Pre-draft measurables
| Height | Weight | Arm length | Hand span | 40-yard dash | 10-yard split | 20-yard split | 20-yard shuttle | Three-cone drill | Vertical jump | Broad jump | Bench press |
| 6 ft 2+5⁄8 in (1.90 m) | 209 lb (95 kg) | 32+3⁄4 in (0.83 m) | 9+1⁄4 in (0.23 m) | 4.65 s | 1.65 s | 2.74 s | 4.14 s | 6.99 s | 33.5 in (0.85 m) | 9 ft 4 in (2.84 m) | 9 reps |
All values from NFL Combine except broad jump from pro day

===Philadelphia Eagles===
Jones signed with the Philadelphia Eagles as an undrafted free agent on May 5, 2016. He was waived by the Eagles on September 3, 2016, as part of final roster cuts.

===Minnesota Vikings===
On December 27, 2016, the Minnesota Vikings signed Jones to their practice squad. He signed a reserve/futures contract with the Vikings on January 2, 2017.

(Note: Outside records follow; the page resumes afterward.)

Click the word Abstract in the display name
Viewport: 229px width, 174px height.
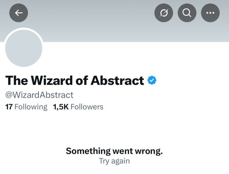[x=117, y=80]
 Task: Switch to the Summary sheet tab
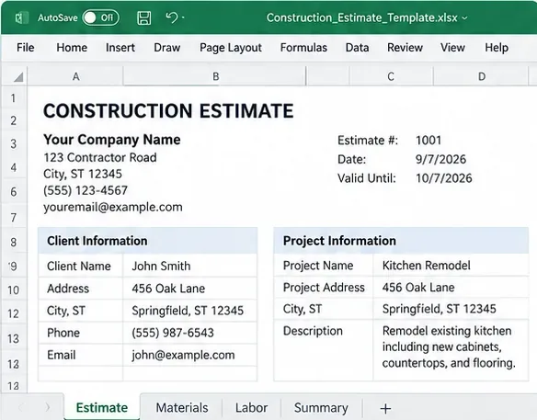point(321,408)
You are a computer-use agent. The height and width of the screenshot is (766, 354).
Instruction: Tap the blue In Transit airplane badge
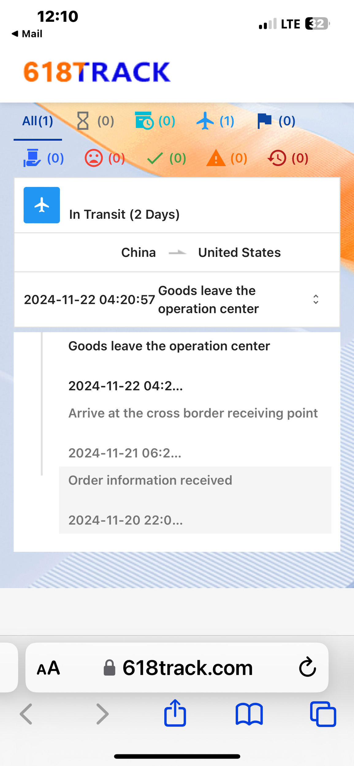point(42,205)
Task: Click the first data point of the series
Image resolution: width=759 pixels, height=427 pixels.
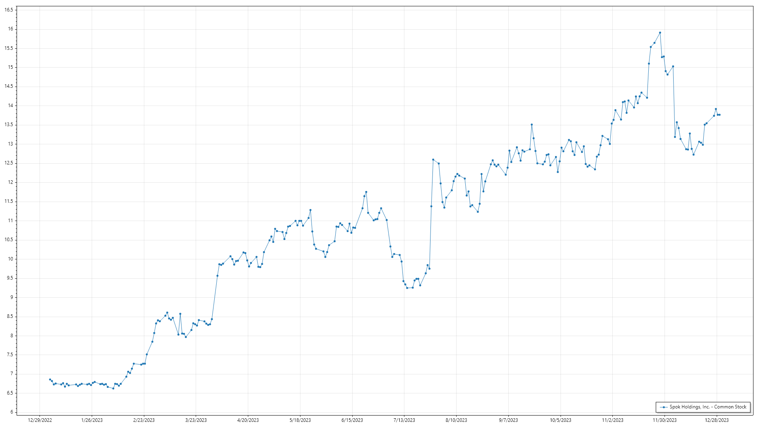Action: tap(50, 380)
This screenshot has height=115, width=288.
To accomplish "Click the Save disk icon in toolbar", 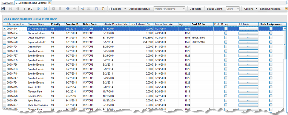I will click(3, 9).
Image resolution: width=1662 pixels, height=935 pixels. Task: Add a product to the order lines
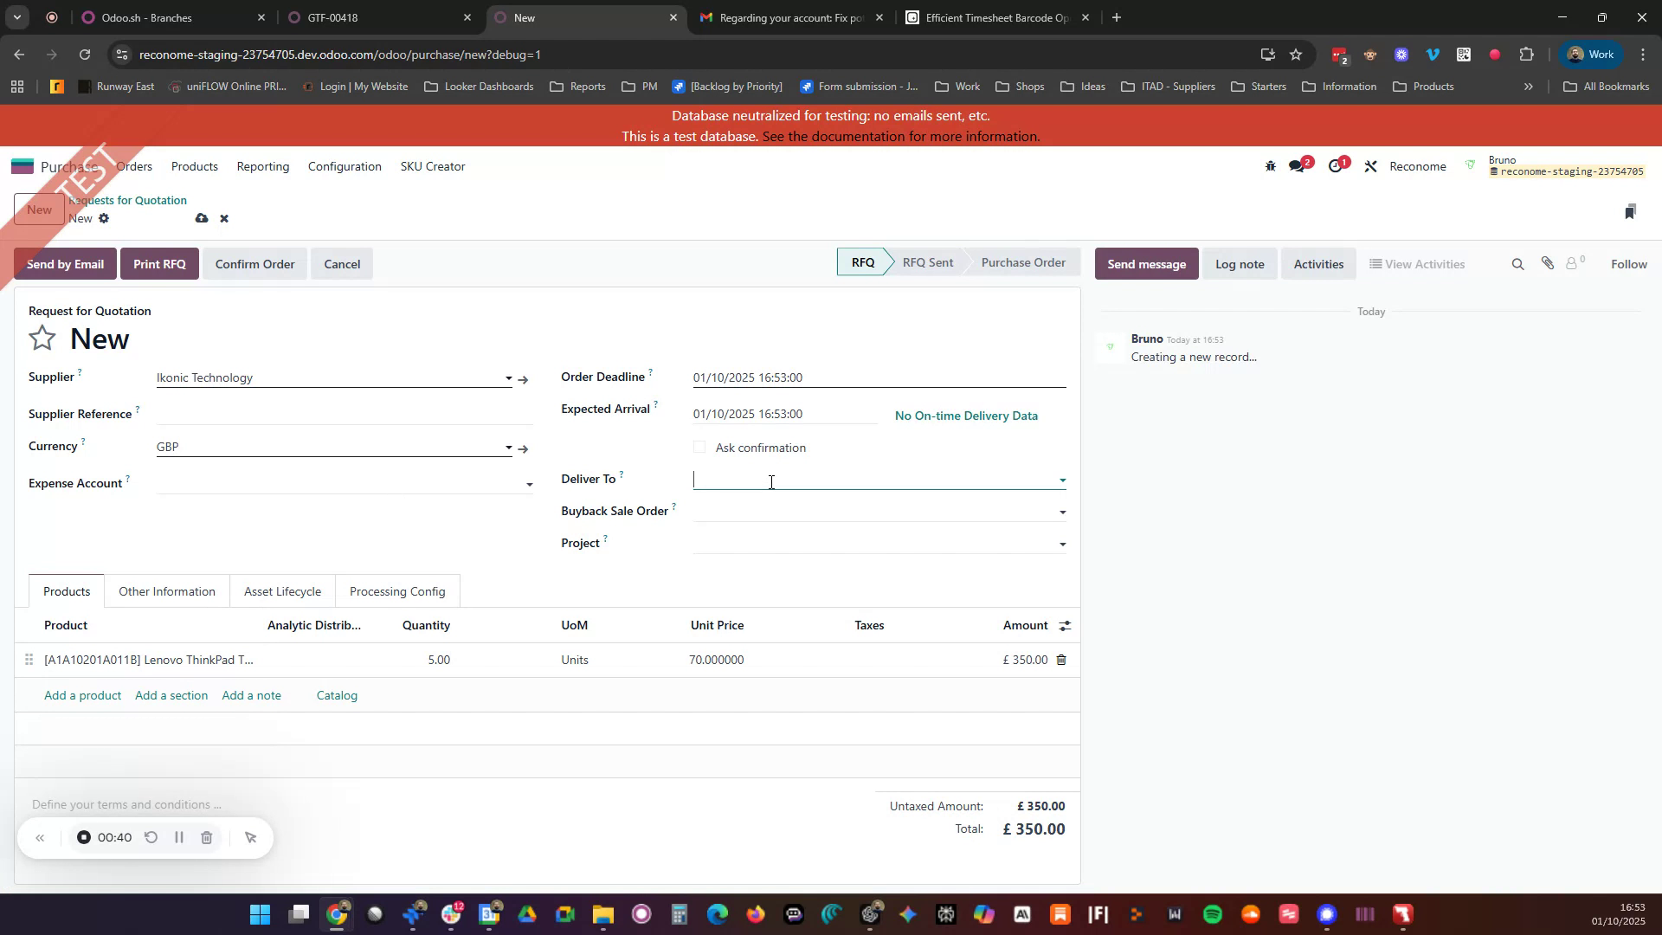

On September 2, 2017, Jones was waived by the Vikings and was signed to the practice squad the next day. He signed a reserve/future contract with the Vikings on January 23, 2018.

On April 30, 2018, Jones was suspended the first four games of the 2018 season for violating the league's policy on performance-enhancing substances. He was waived on August 31, 2018.

Jones was suspended the first six weeks of the 2019 season on August 30, 2019, for violating the league's policy on domestic violence stemming from an August 2018 arrest. He was reinstated from suspension on October 15, 2019.